Need to update a ticker, Silas Anthony Jordon born Oct 11, 2013. 6th baby, so much love!
My goal was to have 4 kids and I didn't want to push pregnancies past 40, so when it came to baby #3, I jumped the gun and was going to only have a 2 year gap between the youngest kiddos. As I learned with some time, that would've been a really poor fit for my daughter. She was still pretty needy and wanted to be the "baby" and the focus. She definitely needed to have more individual time and was not ready to have a baby come along. Although she's always loved babies, having one that would've taken time away from her would've been a gynormous adjustment. Unfortunately, that pregnancy ended in miscarriage.

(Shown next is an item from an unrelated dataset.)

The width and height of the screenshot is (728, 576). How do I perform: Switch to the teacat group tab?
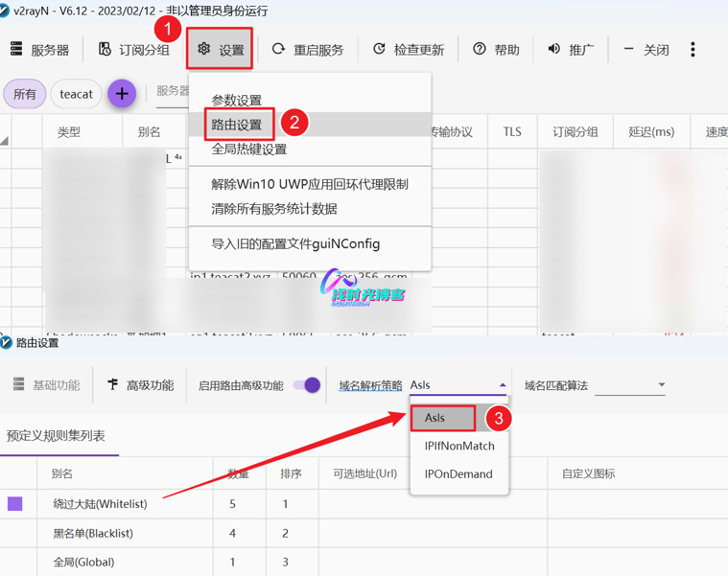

I am now carrying my 4th pregnancy. My daughter will be 3 (actually a few months shy of 4) and could not be more excited to have a baby on the way. My friends all joke that my daughter and I will have a tug-of-war trying to be the primary caregiver of this baby. My son, who is 6, continues to be a very sweet, understanding, and nurturing big brother and is thrilled to have a baby brother on the way. This is not just my TTC project, it is OUR project, in every way. I love that they are both old enough to understand and support the idea of a new sibling without feeling threatened.
I don't think there is just one "right" answer. Differing family dynamics play a big part. I know that for me, a SMBC, I wanted the freedom to be able to focus on my newest family member without making anybody else feel hurt or threatened. I really recommend the 3 year age gap. Having said that, the miscarriage and fertility struggles that followed have forced me to come to the realization that I won't reach my goal of 4 kids prior to 40. But I'm feeling really good about being a SMBC to 3.